BRIEF DESCRIPTION OF THE DRAWINGS
Fig. lA is a view illustrating a straight carbon fiber cable, in which
carbon fiber bundles are bonded together at predetermined positions along a
longitudinal direction.
Fig. 1B is a sectional view illustrating a straight carbon fiber cable
impregnated with a cold-setting low-viscosity resin bond.
Fig. 2 is a view illustrating a bonded joint between two straight
carbon fiber cables.
Fig. 3 is a sectional view for explaining a post-tension process,
whereby an anchor is bonded to an end of a straight carbon fiber cable.
Fig. 4A is a perspective view illustrating a part of a straight carbon
fiber cable, to which a U-shaped carbon fiber anchor is bonded.

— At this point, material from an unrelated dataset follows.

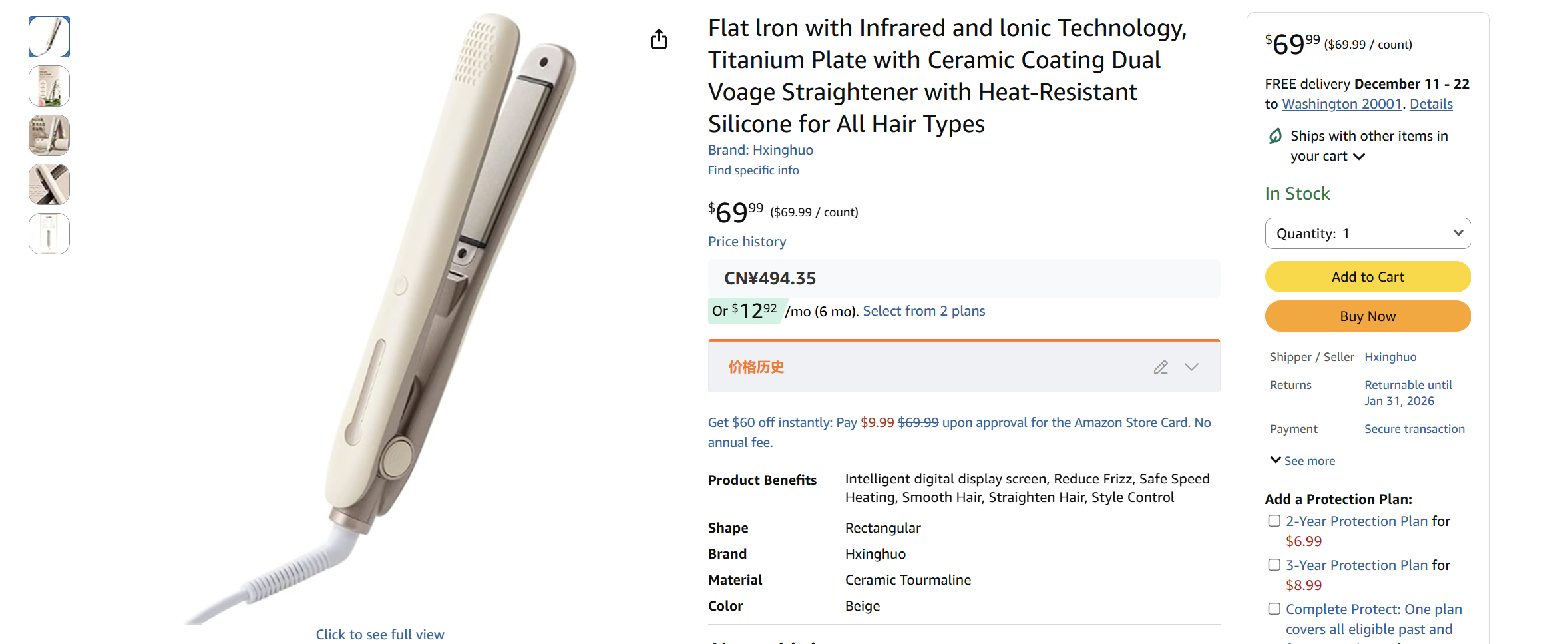The image size is (1568, 644).
Task: Click the share icon
Action: point(659,39)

Fig. 4B is a side view illustrating the same part of the straight
carbon fiber cable.
Fig. 5 is a plan view illustrating a U-shaped carbon fiber anchor,
which will be bonded to an end of a straight carbon fiber cable.
Fig. 6 is a flow chart for explaining formation of a burial anchor at an
end of a straight carbon fiber cable.
Fig. 7A is a sectional view illustrating a steel pipe of a tentative
anchor, which will be fixed to an end of a carbon fiber cable.
Fig. 7B is a sectional view illustrating the same steel pipe, which has
a carbon fiber cable folded and secured therein.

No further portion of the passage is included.